6 Tips to Better Gesture Drawing (And Why it Matters)

 

GESTURE DRAWING (3)Last week I went on a work trip to Disney World, and in the midst of packing and planning, a little creeping anxiety popped up– was there a way to bring my brushes? My easel? What would happen if I went one day without painting, much less three? Ultimately, I decided that my best bet would be to use the trip as a reason to draw– something I’ve neglected lately. So I left my brushes and packed my sketchbook and one measly pencil.

My first painting professor told me that learning to paint before learning to draw was like learning to dive before learning to swim.

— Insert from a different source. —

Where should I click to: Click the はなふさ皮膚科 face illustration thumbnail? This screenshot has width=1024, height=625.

And yet, since I started painting every day back in April, I find little time to draw. Or, perhaps more accurately, I’ve not lately recognized its importance. If I thought drawing was supremely valuable I , of course, would find the time NOT to do it. That’s how these things work.

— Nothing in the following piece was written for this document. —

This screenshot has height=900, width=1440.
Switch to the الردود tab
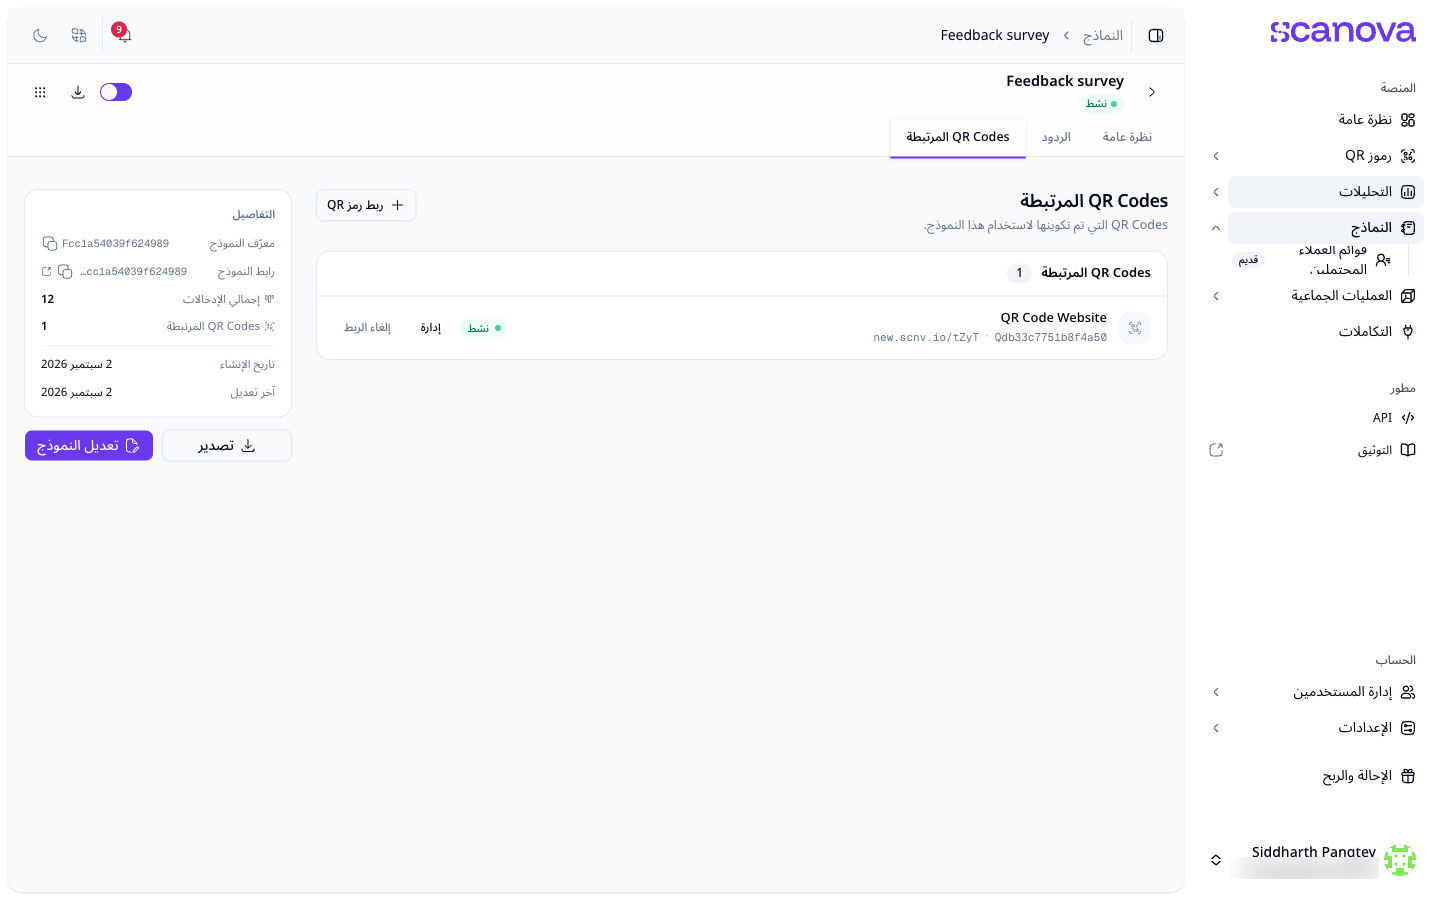(x=1056, y=137)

The one subject constantly available when you are within a thirty mile radius of anything Disney is people. They are everywhere in a variety of shapes, colors, and quantity of clothing.  And while the model in my once-a-month figure drawing class is lovely, she is painfully still– I don’t have to think and respond quickly. People in the world make far worse models and far better teachers.

So in between Mickey Mouse-shaped ice cream and conference luncheons, I did what I’ve preached to my students that they should do– I drew from life.

At first my drawings were awkward. I had trouble finding the rhythm in looking and then moving,  but after a while it all fell into place. Like just about anything, the more you do it, the better you do it.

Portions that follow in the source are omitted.